┌─ TEXT SECTION

Vanishing heroes: Our WW II veterans are disappearing
Sen. Frank Lautenberg, D-N.J., died last Monday at age 89. He was the last remaining World War II veteran in the U.S. Senate. He died three days before the 69th anniversary of D-Day, which was marked by memorial ceremonies and media interviews with survivors of the greatest military assault in human history. Those men are universally in their 80s and 90s. A man who landed in Normandy as an 18-year-old private on June 6, 1944, would be 87 today.
The Allies landed 156,000 troops on 50 miles of beach in fewer than 24 hours. By the end of the day, 9,000 of them were killed or wounded. Within five days of the invasion, 326,000 Allied troops had passed through Normandy into the heart of the Nazi-occupied Europe. That is about half of the entire population of Boston.

└─
┌─ INFORMATION SHOWN

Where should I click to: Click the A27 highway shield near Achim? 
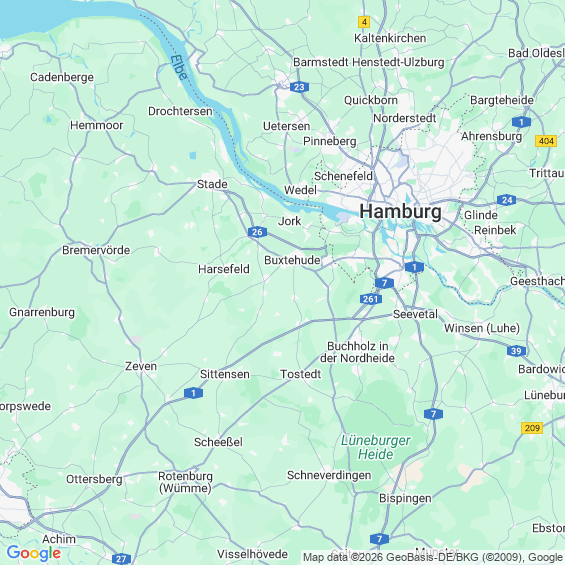tap(121, 559)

└─

**WHAT YOU NEED TO DO**
Rewrite the text about vanishing World War II veterans from "Vanishing heroes: Our" to "be 87 today.", with "private" changed to "soldier".

**EXERCISE ANSWER**
Vanishing heroes: Our WW II veterans are disappearing
Sen. Frank Lautenberg, D-N.J., died last Monday at age 89. He was the last remaining World War II veteran in the U.S. Senate. He died three days before the 69th anniversary of D-Day, which was marked by memorial ceremonies and media interviews with survivors of the greatest military assault in human history. Those men are universally in their 80s and 90s. A man who landed in Normandy as an 18-year-old soldier on June 6, 1944, would be 87 today.